Mereka merasa lebih percaya kepada anjing daripada manusia. Mereka
lebih mau memelihara anjing dan hidup bersama anjing daripada hidup
serumah dengan anak atau suami. Jadi memelihara anjing adalah pelarian
alias frustrasi pada manusia.
Kenapa? Karena dari pengalaman hidupnya, mereka merasakan hidup
bersama dengan manusia, hanya menimbulkan banyak persoalan yang tidak
sederhana, baik dengan pasangan hidup maupun anak keturunan sendiri.
Yang didapat bukan ketenangan, justru kesengsaraan. Inilah krisis
kemanusiaan di Barat.
Berapa banyak orang-orang berusia tua tinggal bersama anjingnya di
rumah. Anjing itu betul-betul menjadi teman hidup. Bahkan dibawa tidur
bersama. Ini karena kultur di Barat, anak-anak yang sudah besar tidak
mau tinggal bersama orang tuanya. Orangtua tinggal sendiri di
rumahnya. Anak-anaknya tinggal terpisah dengan keluarganya sendiri, di
luar kota atau dalam satu kota.
Penulis sering sekali menjumpai nenek (kira-kira di atas 70 tahun)
yang berjalan naik kereta sendirian berkunjung ke rumah anaknya yang
tinggal di kota lain. Akibat kesepian seperti ini, orang yang sudah
berusia lanjut merasa sedih dan kesepian tinggal sendirian.
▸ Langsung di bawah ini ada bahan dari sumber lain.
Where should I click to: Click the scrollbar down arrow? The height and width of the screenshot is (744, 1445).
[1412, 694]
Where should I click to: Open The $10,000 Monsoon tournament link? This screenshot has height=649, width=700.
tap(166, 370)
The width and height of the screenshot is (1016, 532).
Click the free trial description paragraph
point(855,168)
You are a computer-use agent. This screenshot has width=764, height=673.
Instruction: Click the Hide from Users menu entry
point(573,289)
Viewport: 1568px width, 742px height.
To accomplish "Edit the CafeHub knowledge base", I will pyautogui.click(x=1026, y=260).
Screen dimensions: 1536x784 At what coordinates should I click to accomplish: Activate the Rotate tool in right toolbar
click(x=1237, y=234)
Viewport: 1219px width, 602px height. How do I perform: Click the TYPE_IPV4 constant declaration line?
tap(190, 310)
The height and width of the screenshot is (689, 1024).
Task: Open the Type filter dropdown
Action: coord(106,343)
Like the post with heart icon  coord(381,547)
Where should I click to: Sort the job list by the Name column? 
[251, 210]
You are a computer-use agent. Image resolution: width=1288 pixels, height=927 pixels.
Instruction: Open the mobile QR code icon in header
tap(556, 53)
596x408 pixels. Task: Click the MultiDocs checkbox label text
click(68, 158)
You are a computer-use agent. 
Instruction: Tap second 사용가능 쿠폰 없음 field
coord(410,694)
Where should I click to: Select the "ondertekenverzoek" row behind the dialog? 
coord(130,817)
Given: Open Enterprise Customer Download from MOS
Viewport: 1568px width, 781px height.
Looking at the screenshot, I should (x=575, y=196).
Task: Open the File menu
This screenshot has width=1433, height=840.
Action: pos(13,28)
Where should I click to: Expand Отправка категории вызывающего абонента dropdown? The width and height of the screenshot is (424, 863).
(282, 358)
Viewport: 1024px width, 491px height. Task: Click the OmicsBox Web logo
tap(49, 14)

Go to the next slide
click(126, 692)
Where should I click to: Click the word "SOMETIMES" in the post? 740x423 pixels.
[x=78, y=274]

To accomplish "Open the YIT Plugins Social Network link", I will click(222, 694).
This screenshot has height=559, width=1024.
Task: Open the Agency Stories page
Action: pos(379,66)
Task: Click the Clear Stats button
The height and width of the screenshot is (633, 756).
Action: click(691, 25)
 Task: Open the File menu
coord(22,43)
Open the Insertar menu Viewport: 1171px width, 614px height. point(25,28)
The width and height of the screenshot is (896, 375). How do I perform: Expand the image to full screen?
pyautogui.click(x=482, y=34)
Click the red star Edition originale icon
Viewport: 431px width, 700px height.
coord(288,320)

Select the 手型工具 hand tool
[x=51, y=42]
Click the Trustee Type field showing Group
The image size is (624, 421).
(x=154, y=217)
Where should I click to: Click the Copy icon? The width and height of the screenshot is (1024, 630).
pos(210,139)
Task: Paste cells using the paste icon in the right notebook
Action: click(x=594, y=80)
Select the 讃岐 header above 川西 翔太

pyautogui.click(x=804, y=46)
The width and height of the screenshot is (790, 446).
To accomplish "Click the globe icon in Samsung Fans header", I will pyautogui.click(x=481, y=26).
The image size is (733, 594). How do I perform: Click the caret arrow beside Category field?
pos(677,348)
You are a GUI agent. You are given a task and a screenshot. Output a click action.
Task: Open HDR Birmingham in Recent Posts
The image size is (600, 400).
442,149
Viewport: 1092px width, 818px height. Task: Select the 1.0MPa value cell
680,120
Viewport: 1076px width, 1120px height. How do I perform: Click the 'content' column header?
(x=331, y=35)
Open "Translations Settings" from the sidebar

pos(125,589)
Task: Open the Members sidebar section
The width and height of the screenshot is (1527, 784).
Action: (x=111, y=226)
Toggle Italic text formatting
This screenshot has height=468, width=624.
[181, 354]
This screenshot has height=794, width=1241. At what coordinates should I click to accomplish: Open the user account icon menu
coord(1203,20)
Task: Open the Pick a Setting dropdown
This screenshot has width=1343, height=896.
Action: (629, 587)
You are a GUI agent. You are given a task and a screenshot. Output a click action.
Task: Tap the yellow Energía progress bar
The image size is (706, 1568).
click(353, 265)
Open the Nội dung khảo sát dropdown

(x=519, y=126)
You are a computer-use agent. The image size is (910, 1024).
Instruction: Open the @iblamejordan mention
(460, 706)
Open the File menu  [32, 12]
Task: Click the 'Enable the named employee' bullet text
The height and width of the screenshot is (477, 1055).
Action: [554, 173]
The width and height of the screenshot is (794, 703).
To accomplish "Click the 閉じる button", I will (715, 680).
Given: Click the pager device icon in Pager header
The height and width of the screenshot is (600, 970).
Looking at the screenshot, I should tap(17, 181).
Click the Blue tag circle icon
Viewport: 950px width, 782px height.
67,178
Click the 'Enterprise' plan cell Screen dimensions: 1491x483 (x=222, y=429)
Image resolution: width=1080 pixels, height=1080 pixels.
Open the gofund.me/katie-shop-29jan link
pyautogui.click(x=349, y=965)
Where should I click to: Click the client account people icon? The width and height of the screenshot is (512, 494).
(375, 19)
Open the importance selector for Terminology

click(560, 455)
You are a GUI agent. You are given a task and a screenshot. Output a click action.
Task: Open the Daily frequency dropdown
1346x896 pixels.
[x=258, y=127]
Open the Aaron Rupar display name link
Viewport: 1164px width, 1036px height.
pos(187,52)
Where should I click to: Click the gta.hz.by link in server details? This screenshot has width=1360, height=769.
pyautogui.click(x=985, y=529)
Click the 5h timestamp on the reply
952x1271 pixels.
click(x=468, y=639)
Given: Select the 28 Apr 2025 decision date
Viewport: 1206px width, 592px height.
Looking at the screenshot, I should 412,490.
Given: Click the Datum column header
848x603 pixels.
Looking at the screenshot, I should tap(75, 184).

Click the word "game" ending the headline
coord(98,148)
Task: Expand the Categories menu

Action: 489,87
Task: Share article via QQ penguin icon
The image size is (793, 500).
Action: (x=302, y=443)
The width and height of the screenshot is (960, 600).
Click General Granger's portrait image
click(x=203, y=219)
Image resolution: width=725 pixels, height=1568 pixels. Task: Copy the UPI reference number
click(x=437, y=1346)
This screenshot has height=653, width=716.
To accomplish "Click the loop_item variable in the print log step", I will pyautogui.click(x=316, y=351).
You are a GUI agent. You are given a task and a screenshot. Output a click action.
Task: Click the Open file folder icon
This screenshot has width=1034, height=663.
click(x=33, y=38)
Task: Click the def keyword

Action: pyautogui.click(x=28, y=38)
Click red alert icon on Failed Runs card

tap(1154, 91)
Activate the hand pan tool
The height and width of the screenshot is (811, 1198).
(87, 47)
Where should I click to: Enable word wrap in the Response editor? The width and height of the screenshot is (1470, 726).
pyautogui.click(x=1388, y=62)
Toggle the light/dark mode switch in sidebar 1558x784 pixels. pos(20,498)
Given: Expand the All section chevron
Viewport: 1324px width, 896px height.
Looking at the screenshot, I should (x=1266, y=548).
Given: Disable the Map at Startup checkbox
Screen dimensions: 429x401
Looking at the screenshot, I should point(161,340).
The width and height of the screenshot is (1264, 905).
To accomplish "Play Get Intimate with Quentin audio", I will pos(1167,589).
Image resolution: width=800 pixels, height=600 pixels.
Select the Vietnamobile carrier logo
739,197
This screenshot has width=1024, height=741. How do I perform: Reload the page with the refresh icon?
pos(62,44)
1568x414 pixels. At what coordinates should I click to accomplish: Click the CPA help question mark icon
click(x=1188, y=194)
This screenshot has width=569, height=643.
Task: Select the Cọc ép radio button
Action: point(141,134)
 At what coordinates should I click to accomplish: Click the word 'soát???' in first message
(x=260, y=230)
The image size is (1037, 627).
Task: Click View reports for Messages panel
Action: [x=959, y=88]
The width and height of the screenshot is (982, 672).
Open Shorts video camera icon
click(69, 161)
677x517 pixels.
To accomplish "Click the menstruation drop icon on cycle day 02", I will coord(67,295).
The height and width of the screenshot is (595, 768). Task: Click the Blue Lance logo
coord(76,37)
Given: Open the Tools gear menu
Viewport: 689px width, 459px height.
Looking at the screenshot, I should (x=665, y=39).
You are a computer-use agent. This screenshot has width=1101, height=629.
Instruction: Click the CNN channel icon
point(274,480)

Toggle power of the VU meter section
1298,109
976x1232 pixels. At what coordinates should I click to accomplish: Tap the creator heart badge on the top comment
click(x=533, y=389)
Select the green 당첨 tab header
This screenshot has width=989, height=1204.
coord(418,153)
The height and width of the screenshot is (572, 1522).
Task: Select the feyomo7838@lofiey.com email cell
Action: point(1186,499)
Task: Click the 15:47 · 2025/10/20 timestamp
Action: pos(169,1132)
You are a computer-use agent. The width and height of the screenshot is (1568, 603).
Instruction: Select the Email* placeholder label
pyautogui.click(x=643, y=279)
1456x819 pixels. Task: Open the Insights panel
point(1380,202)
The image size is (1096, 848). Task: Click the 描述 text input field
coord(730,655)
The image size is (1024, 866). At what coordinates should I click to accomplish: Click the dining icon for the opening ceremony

Secara materi, orang-orang tua yang sudah tidak bekerja lagi memang
mendapatkan santunan (benefit) dari negara yang cukup untuk keperluan
hidupnya. Tetapi, ada aspek lain dari hidupnya yang tak terpenuhi, yaitu
kejiwaan dan ruhiyahnya.
Sesungguhnya, batin mereka berontak. Hati mereka merindukan hidup
dengan anak dan cucunya. Namun itu tak mungkin terjadi dalam kultur
mereka. Inilah yang menyebabkan pelarian kerinduan kepada binatang
seperti anjing.
Kenapa harus anjing? Itu juga pertanyaan menarik. Karena hewan ini
memang memiliki unsur kesetiakawanan yang baik dengan tuannya. Jadi, si
nenek tadi mencurahkan kasih sayangnya kepada anjing, karena ia tidak
dapat mencurahkannya kepada manusia, sekalipun itu anak atau cucunya
sendiri.
Ada yang lebih parah dari itu, anak menitipkan orangtuanya di Panti
jompo, bersama orang-orang tua lanjut usia lainnya. Panti ini dibayar
dan di sana ada pegawai yang bekerja melayani dan menjaga mereka. Kalau
di antara mereka ada yang mau ke toilet, ada yang menuntun. Kalau mau
mandi, ada yang memandikan. Kalau ingin sesuatu, ada yang
melayaninya. Tetapi apakah dengan begini, batin mereka terpuaskan?
Tidak. Jelas tidak.
Program di Panti itu, ialah senam dan musik yang sesungguhnya bukan
membantu menenangkan jiwa, tetapi justru menambah keruh pikiran mereka.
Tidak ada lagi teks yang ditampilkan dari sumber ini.